Gare de Montparnasse
La Tisane café
27 boulevard de Vaugirard, 75015, tel 01 43 20 74 81
Open from 6am-9pm daily
Take the escalator labelled ‘sortie boulevard de Vaugirard’ from the station. La Tisane is the café with the yellow umbrellas a few metres along to the left.
An unusually friendly family-owned café in this very uninspiring neighbourhood. Does a two-course menu for 13.90€ at lunchtime only. 25cl Kronenbourg beer 3.75€, espresso 2€.

Au Rapide brasserie-restaurant
6 place Bienvenue, 75015, tel 01 42 22 98 23
Open 5.30am-2am daily
Opposite the main station entrance, to the left across the boulevard de Vaugirard.
An ordinary-looking brasserie which turned out to be surprisingly good value. The hand-painted train mural echoes the Train Bleu, where the same motif is engraved on the glasses, and it is the favoured haunt of the SNCF contrôleurs (ticket inspectors) who work at the Gare de Montparnasse.
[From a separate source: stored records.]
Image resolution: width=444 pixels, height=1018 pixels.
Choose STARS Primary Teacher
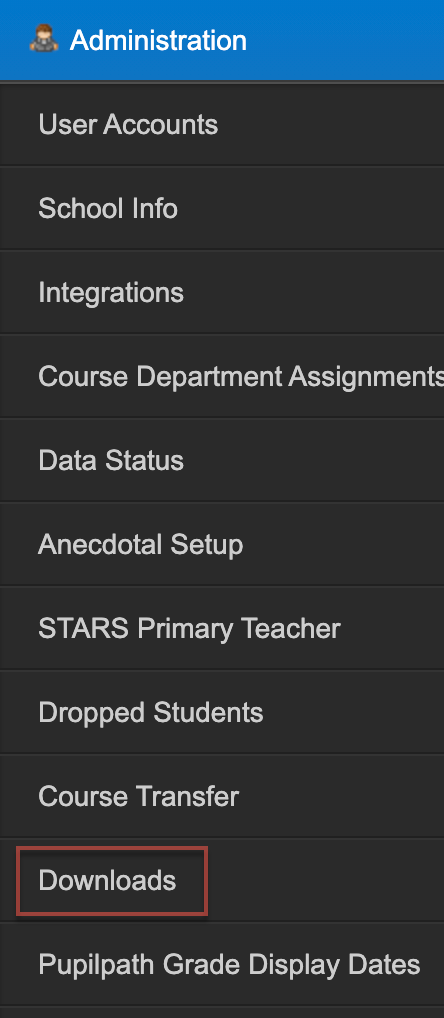[x=189, y=628]
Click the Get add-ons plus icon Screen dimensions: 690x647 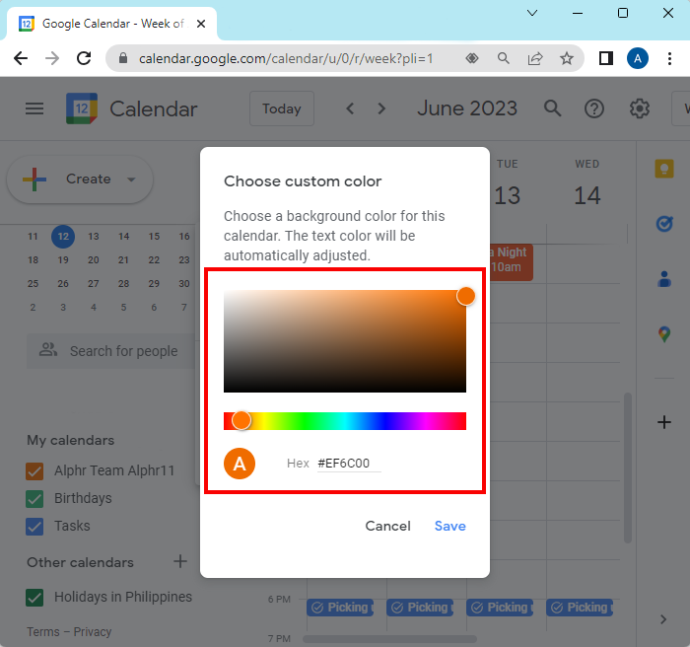point(664,423)
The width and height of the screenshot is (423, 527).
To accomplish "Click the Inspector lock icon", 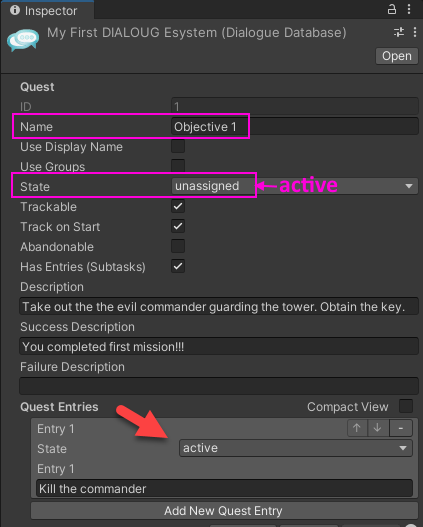I will (x=392, y=9).
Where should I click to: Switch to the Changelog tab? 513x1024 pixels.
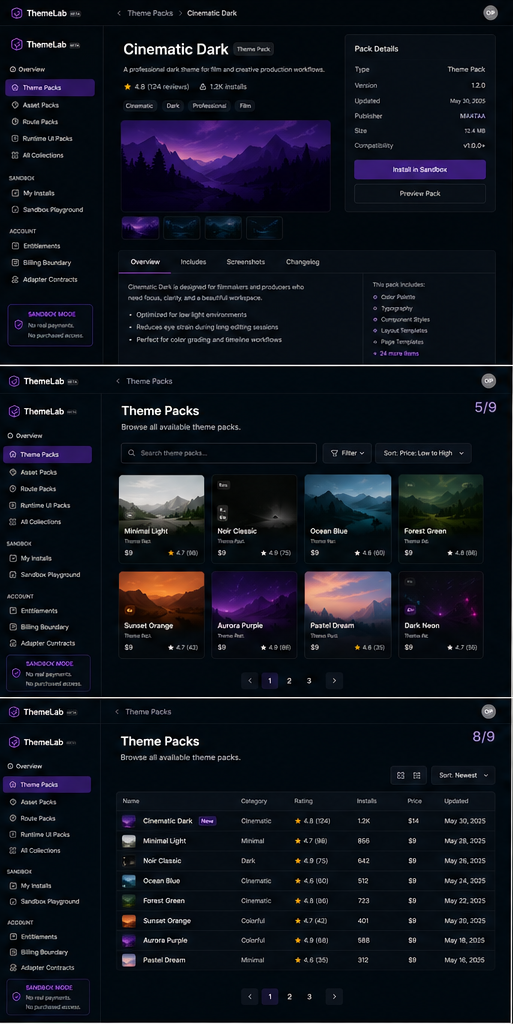[303, 262]
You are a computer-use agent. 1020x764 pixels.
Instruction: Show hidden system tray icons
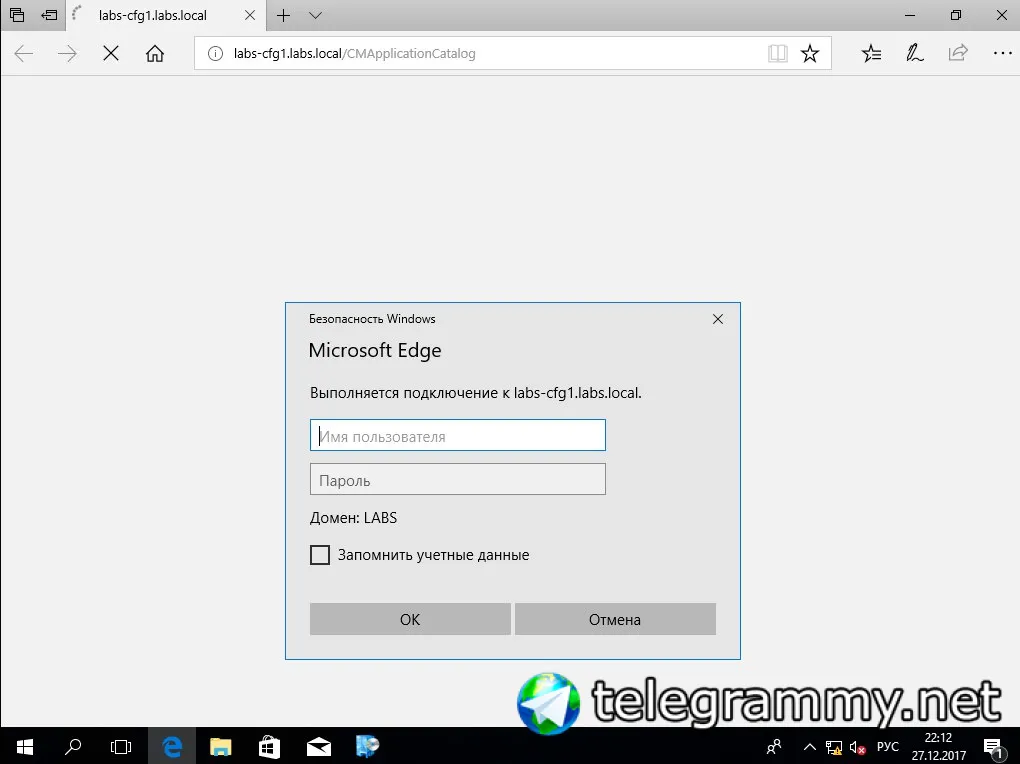pos(810,746)
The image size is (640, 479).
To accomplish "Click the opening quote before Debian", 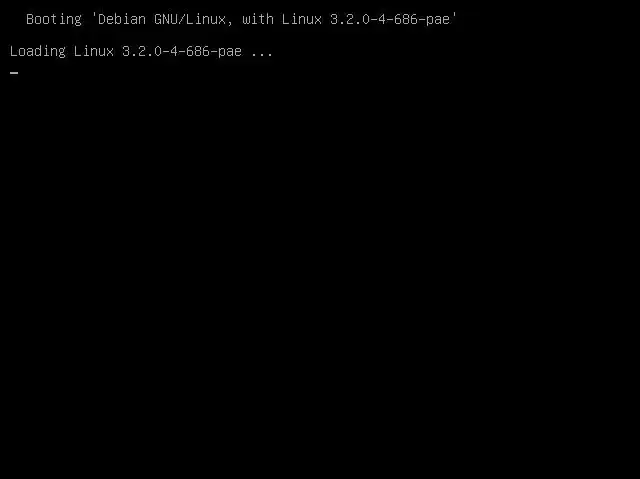I will pyautogui.click(x=94, y=16).
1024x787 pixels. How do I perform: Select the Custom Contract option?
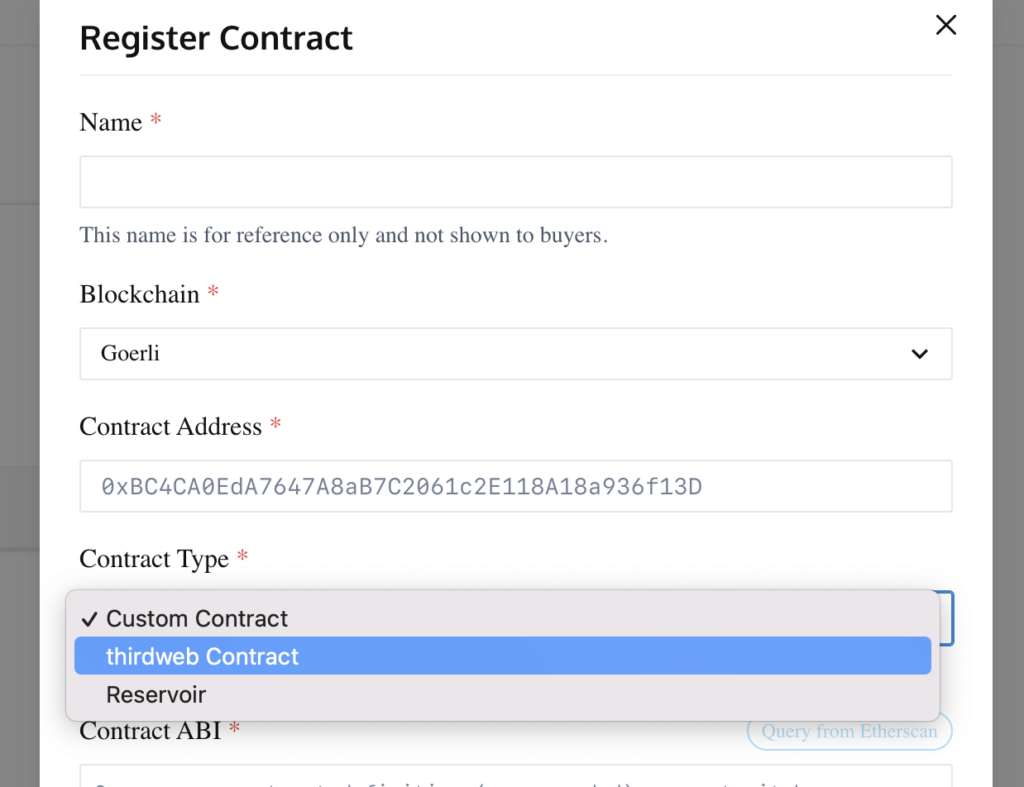click(197, 619)
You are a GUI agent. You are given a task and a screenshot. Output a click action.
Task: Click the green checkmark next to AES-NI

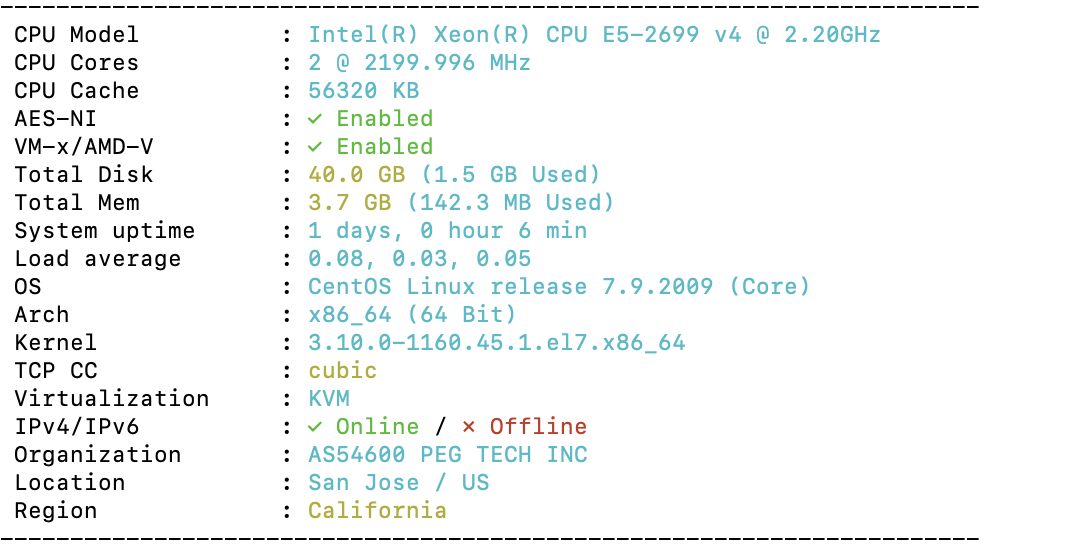[x=315, y=119]
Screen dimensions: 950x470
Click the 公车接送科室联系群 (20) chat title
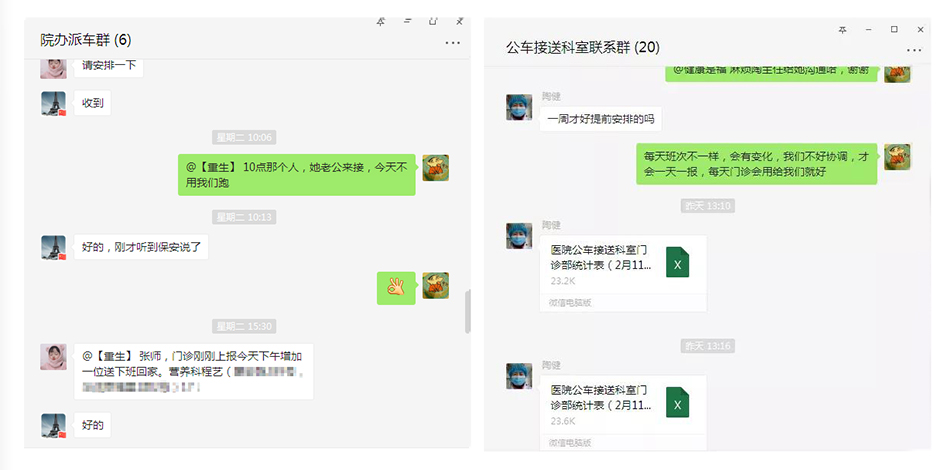pyautogui.click(x=583, y=47)
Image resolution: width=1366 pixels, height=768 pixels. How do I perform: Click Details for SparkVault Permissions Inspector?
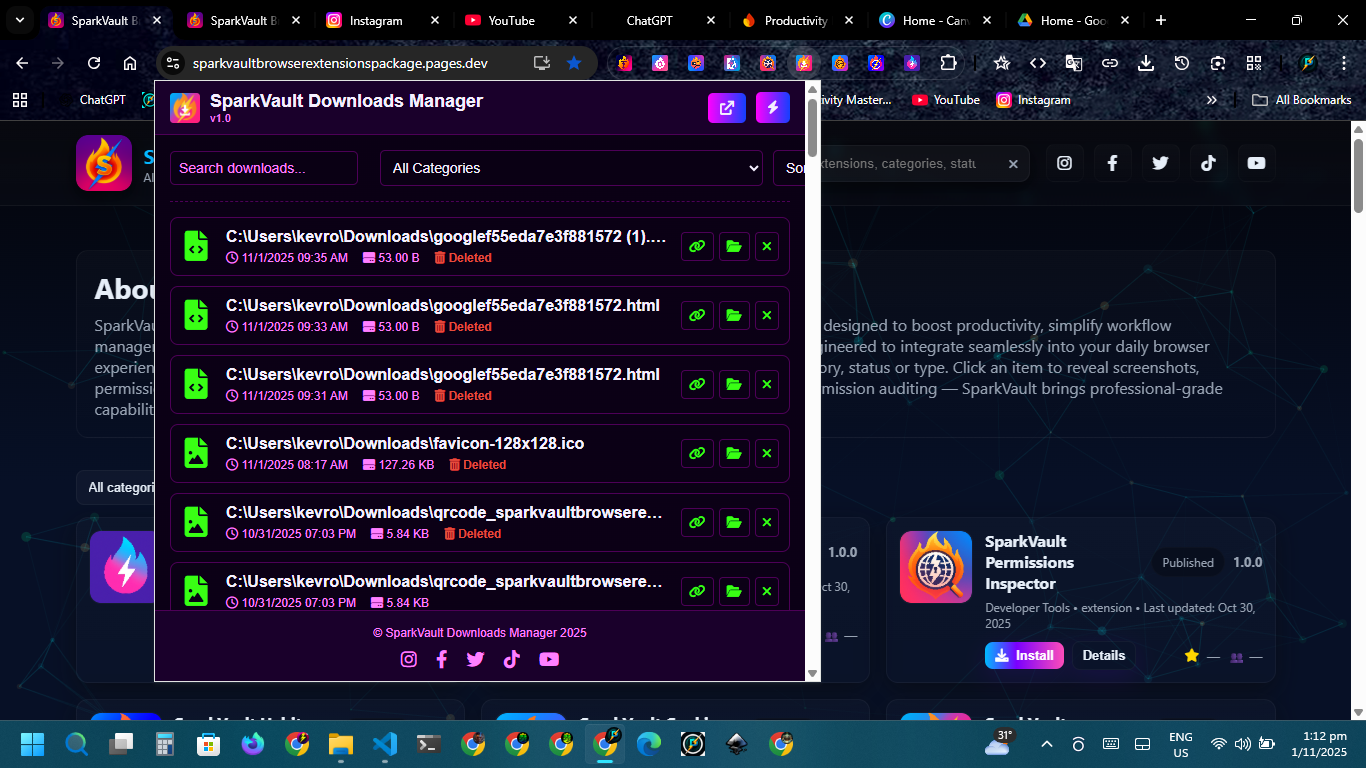1104,656
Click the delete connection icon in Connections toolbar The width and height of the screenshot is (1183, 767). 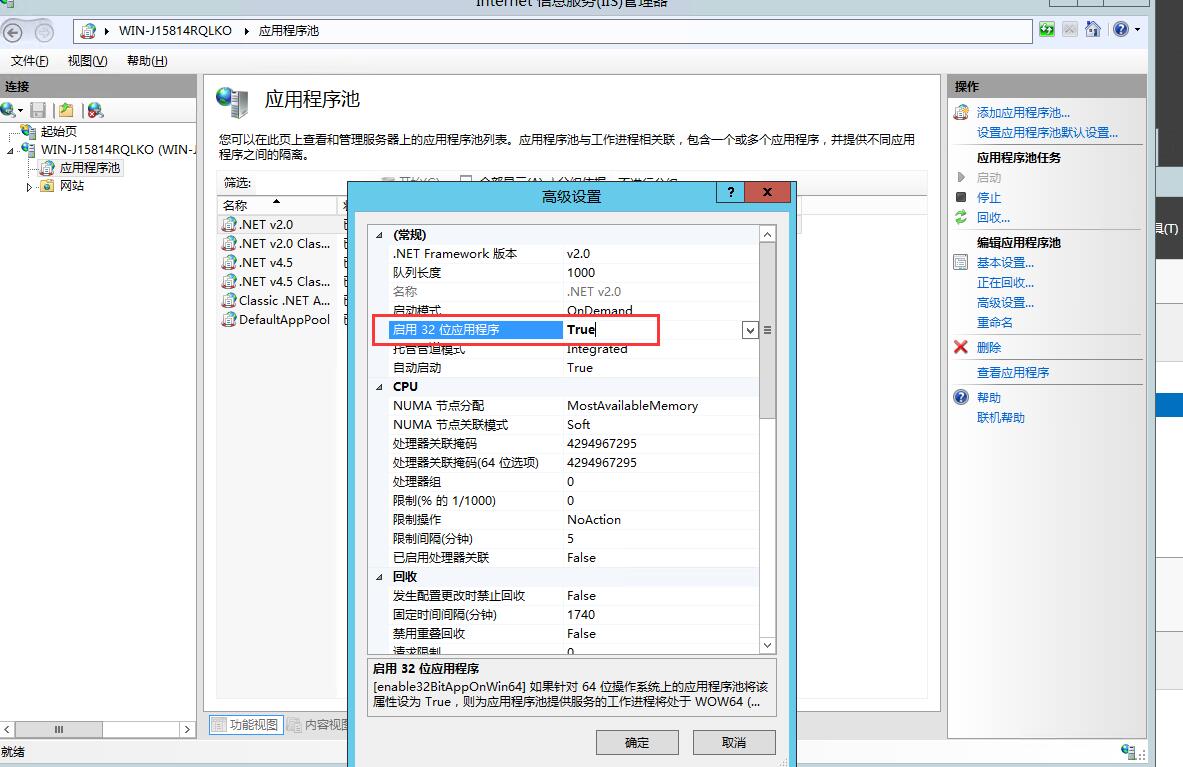pos(95,110)

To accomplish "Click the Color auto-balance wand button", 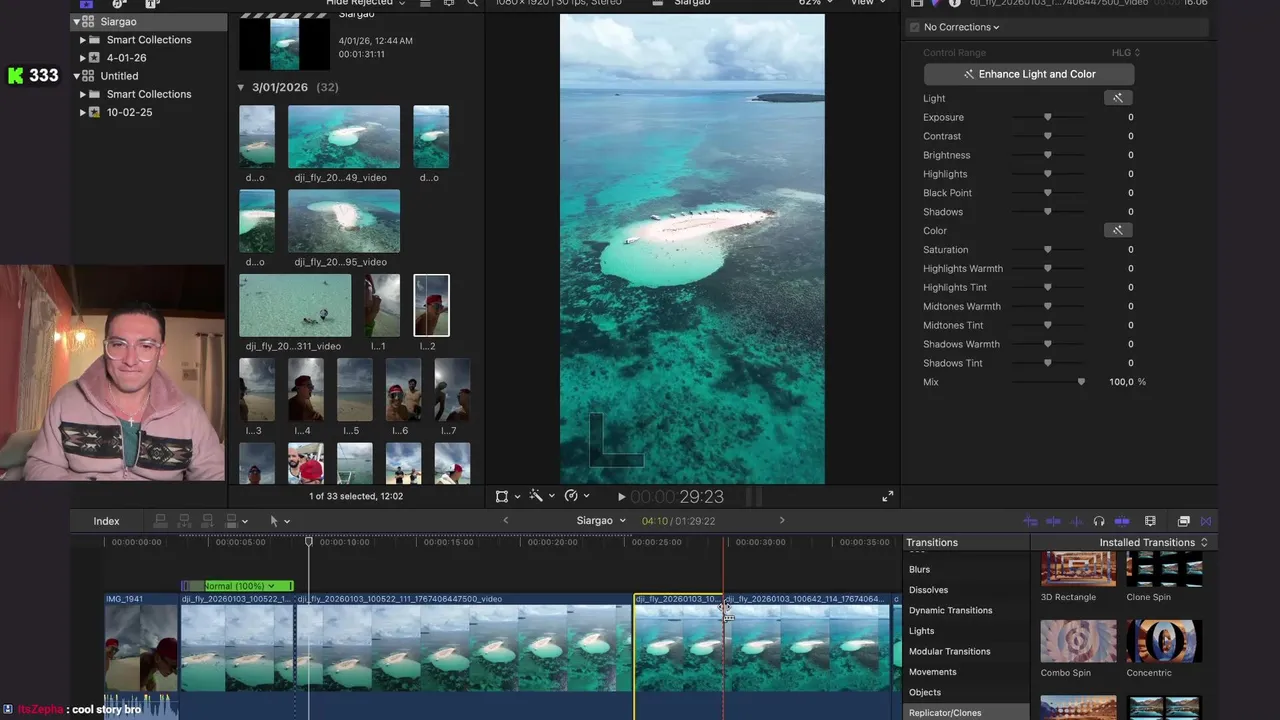I will click(1117, 230).
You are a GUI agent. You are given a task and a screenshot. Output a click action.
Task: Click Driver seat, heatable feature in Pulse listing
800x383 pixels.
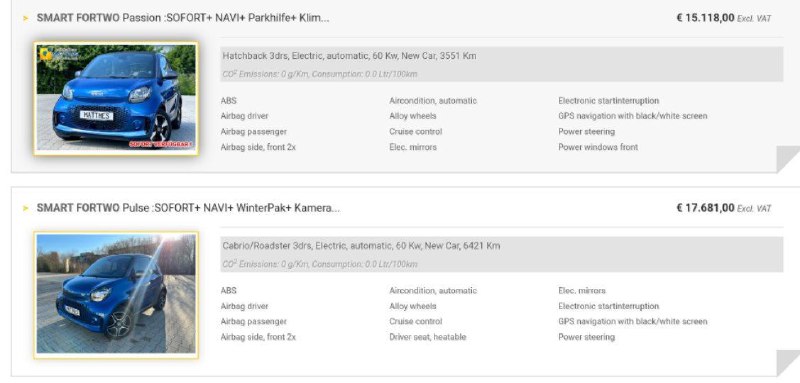[x=428, y=337]
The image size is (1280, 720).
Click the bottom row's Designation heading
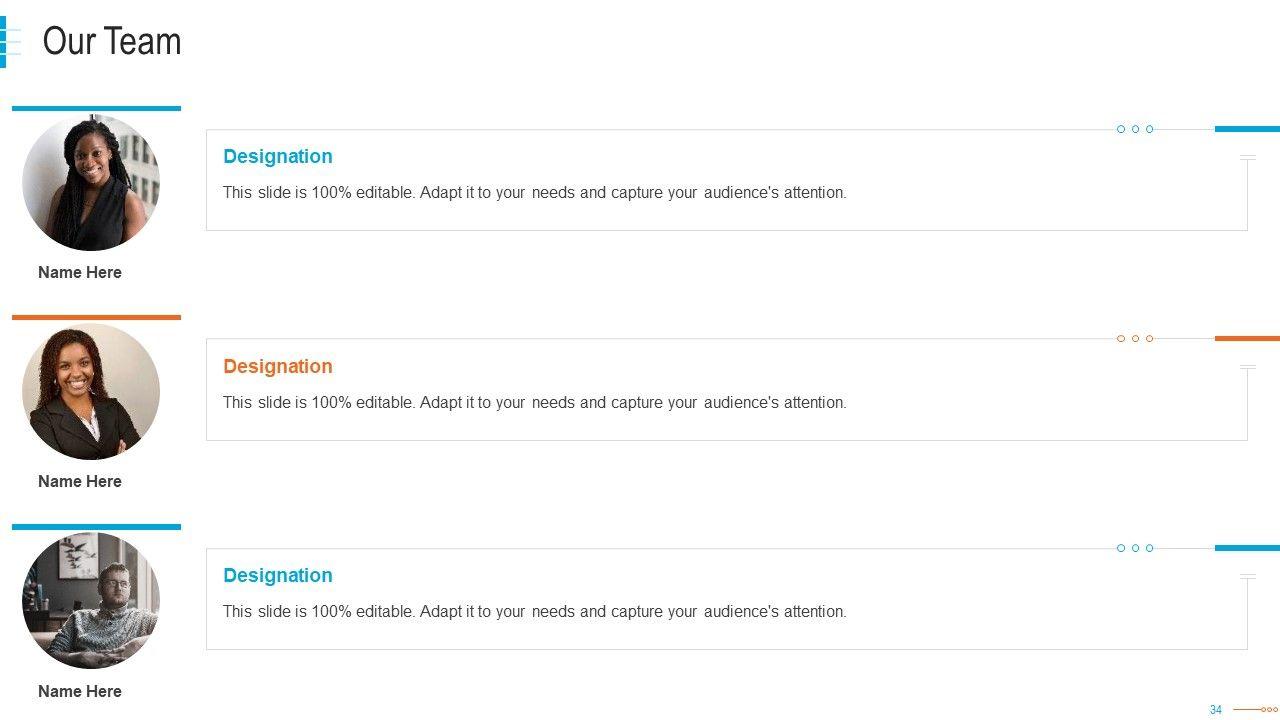click(278, 575)
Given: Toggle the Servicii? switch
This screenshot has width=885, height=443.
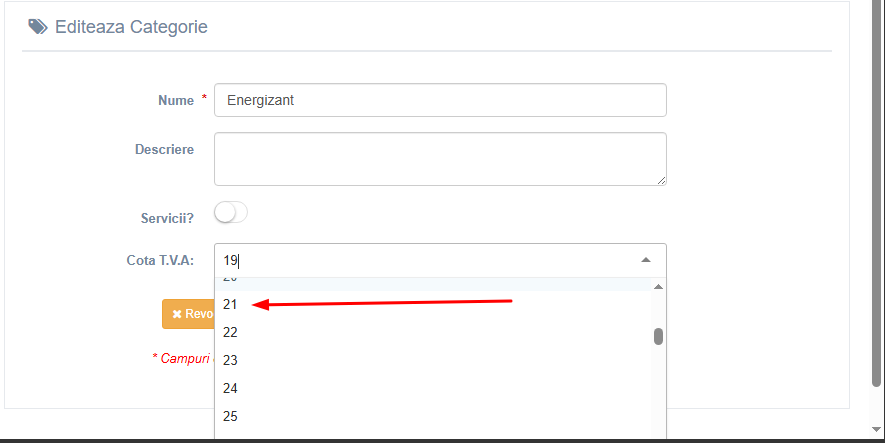Looking at the screenshot, I should [x=231, y=213].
There is a two-course formule for 13.50€, but the surprising dish was the Côtes de Boeuf (rib steak) with perfect home-made chips for 17.50€ and one of the best crème caramels I have ever eaten, also home-made, for 4.60€. The house wine, a Gamay at 4.60€ for 25 cl was excellent. 25cl of 1664 beer 3.90€, espresso 1.90€. The clientèle is mainly local and the service friendly and efficient.